You can read about them in the documentation.
The @dataclass decorator can be used starting from Python 3.7. The dataclasses module was first described in PEP 557.
Approach 4. External package attrs
import datetime
from attrs import define
@define
class Book:
title: str
author: str
isbn: int
pub_date: datetime.datetime
rating: float = 4.98
# Book is not a subclass of tuple
print(issubclass(Book, tuple)) # output: False
book = Book(
title='Learning Python',
author='Mark Lutz',
isbn=1449355730,
pub_date=datetime.date(2013, 7, 30),
)
print(book.title) # Learning Python
print(book.rating) # 4.98, by default
print(type(book)) # <class '__main__.Book'>
print(book) # Book(title='Learning Python', author='Mark...)
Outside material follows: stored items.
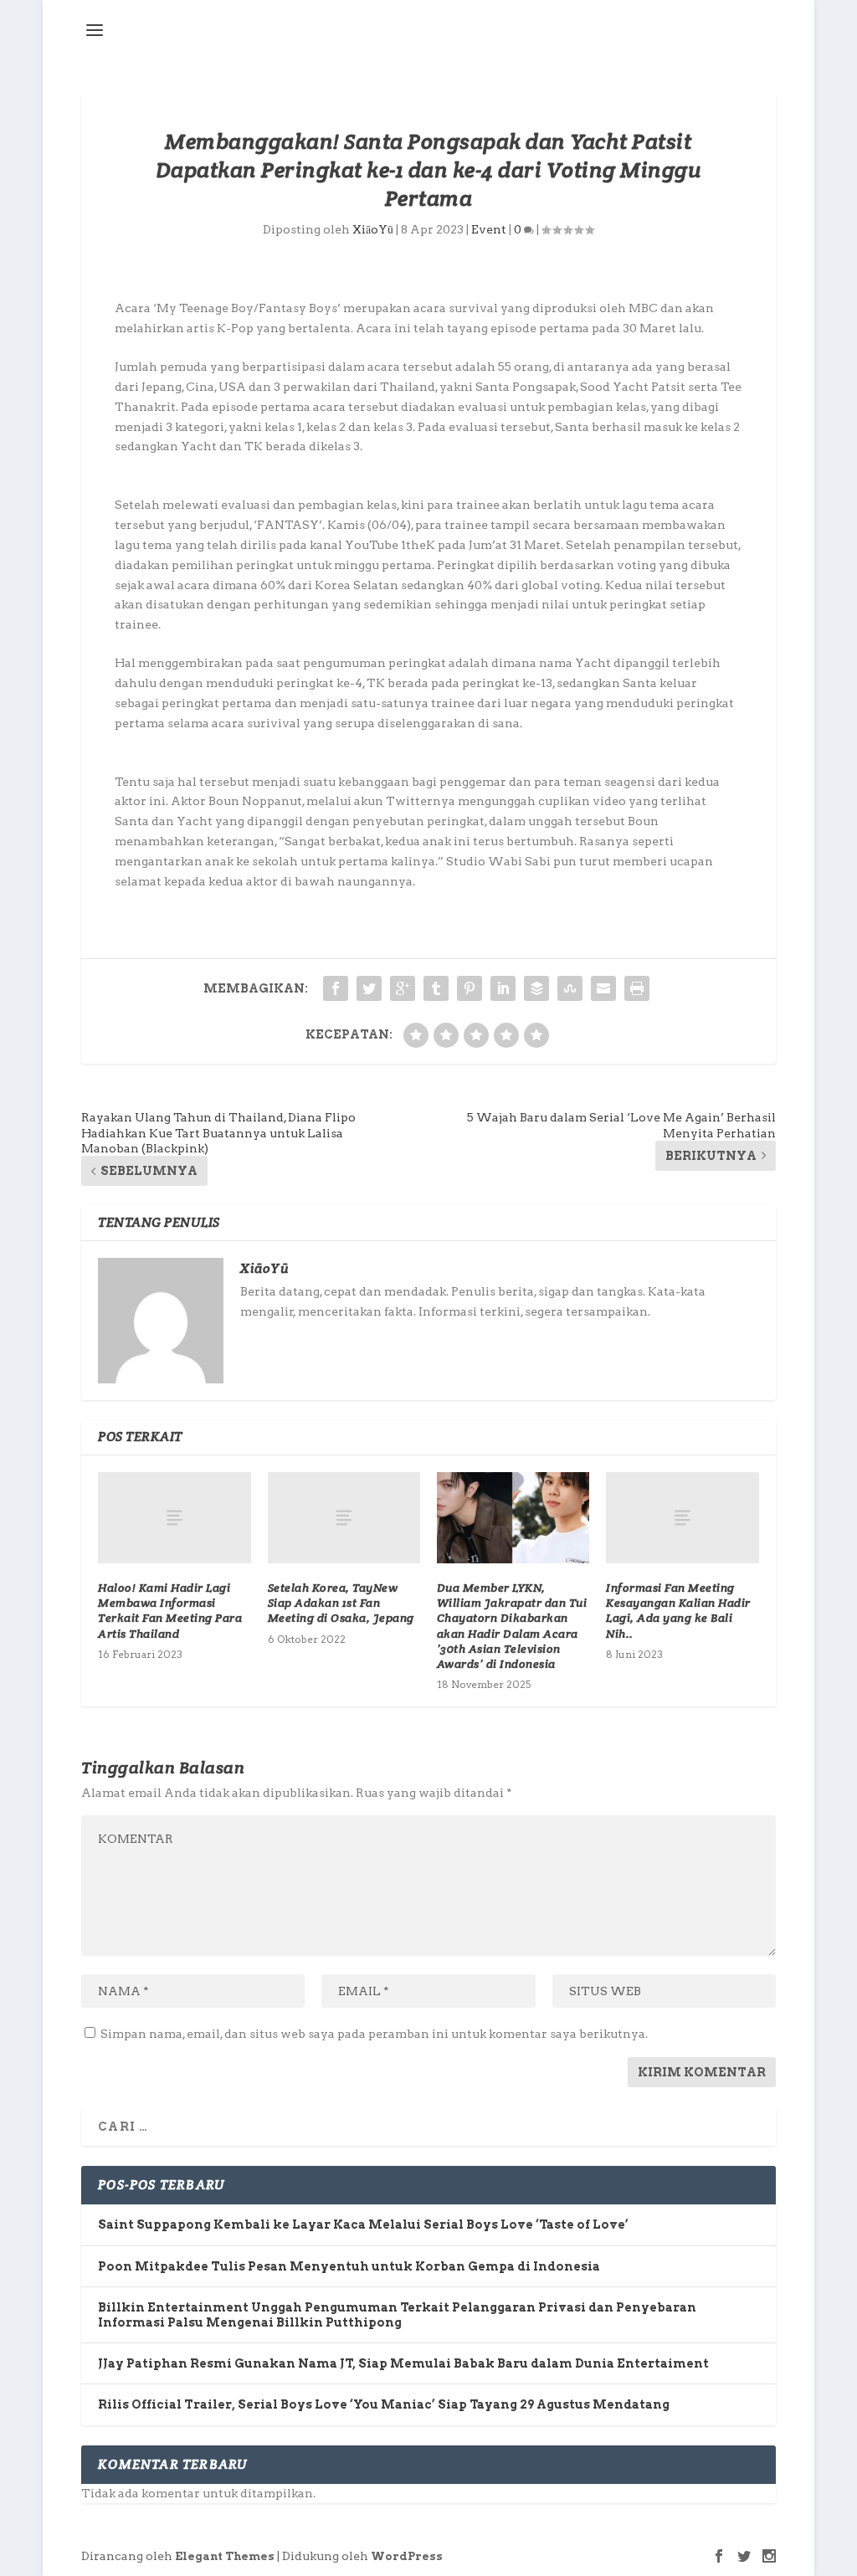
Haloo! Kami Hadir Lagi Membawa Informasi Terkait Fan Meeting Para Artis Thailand (170, 1610)
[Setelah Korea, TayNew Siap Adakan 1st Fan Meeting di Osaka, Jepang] (344, 1517)
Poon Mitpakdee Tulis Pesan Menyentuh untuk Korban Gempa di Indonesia (349, 2266)
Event (488, 229)
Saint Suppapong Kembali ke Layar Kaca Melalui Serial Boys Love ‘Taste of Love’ (363, 2224)
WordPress (407, 2556)
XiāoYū (372, 229)
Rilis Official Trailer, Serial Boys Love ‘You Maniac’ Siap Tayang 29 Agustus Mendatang (384, 2404)
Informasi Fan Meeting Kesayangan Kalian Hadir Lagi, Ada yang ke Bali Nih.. (678, 1610)
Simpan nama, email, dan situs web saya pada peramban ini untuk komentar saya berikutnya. (374, 2033)
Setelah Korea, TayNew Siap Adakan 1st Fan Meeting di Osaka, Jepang (341, 1602)
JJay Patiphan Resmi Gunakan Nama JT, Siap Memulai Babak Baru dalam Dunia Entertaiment (403, 2363)
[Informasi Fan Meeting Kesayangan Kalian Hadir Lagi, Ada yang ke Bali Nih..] (682, 1517)
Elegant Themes (225, 2556)
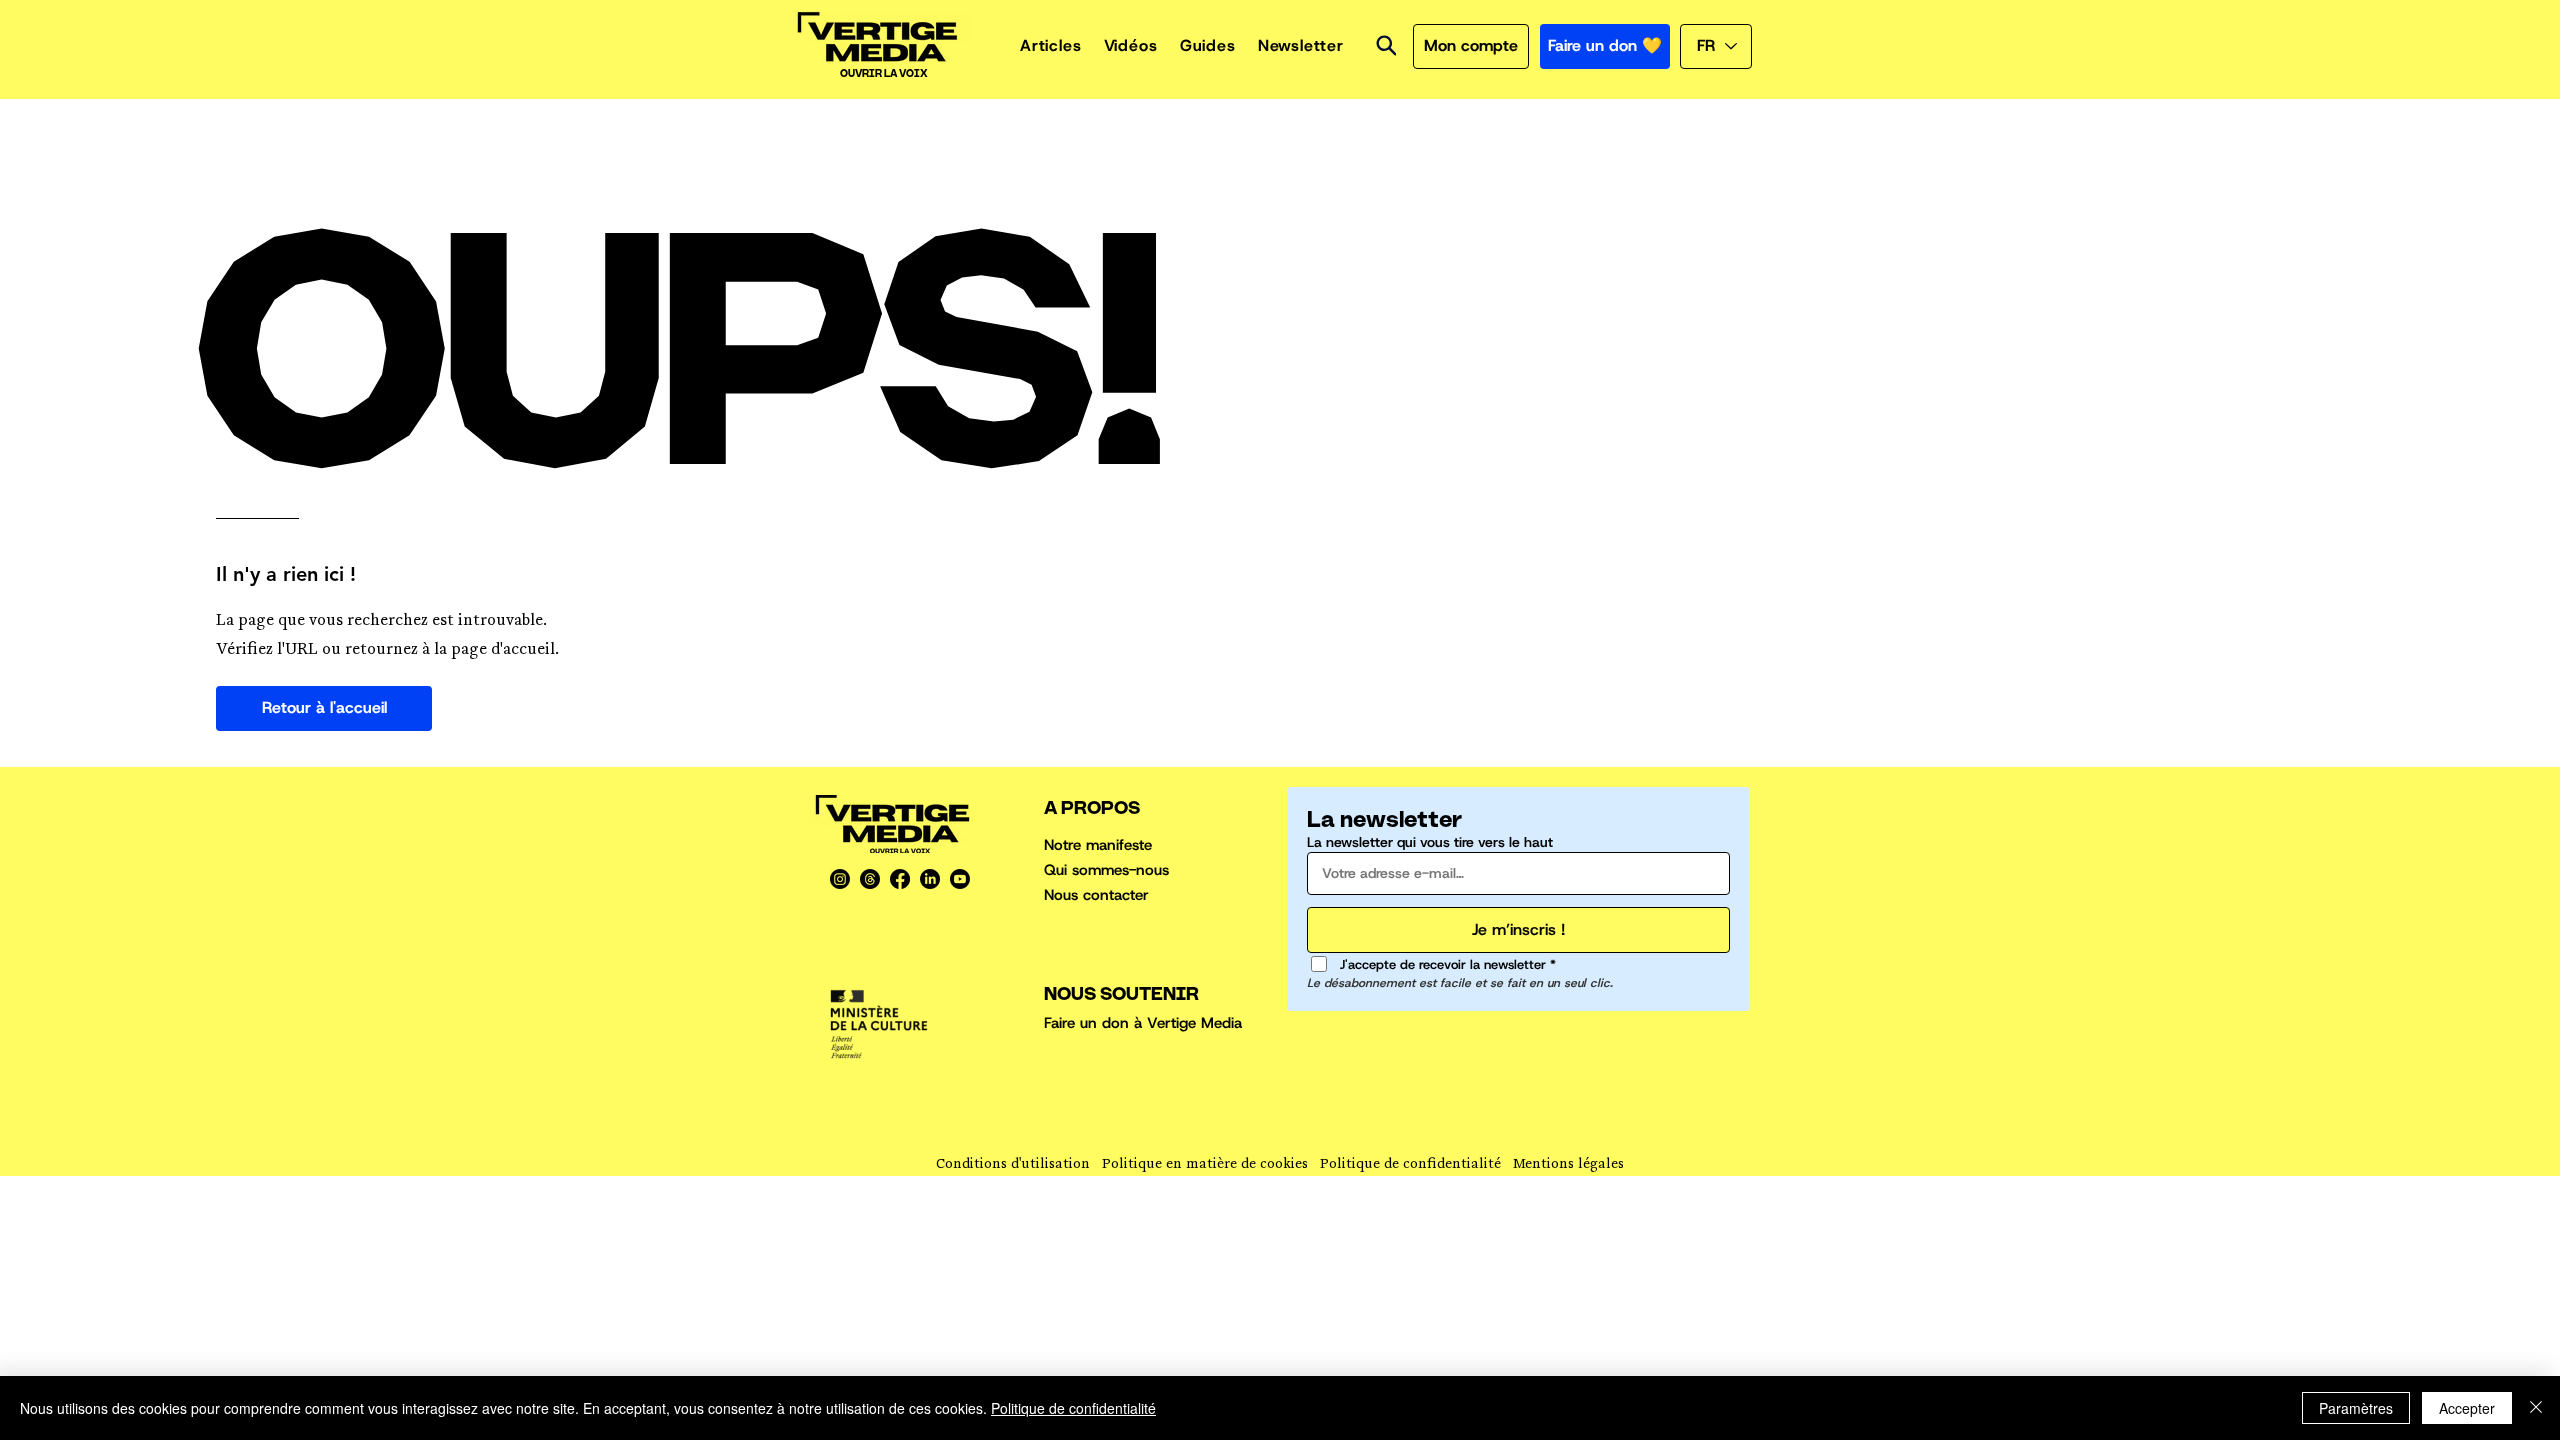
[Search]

The attrs package is external and is not included in the standard Python distribution. It must be installed separately. At first glance, there are no differences from @dataclass at all. Then why use an external package? Here’s how the attrs package developers answer this question.
Which approach to choose depends on the situation and preferences. Perhaps named tuples will be more than enough for you. But knowing about each of the approaches is useful in any case.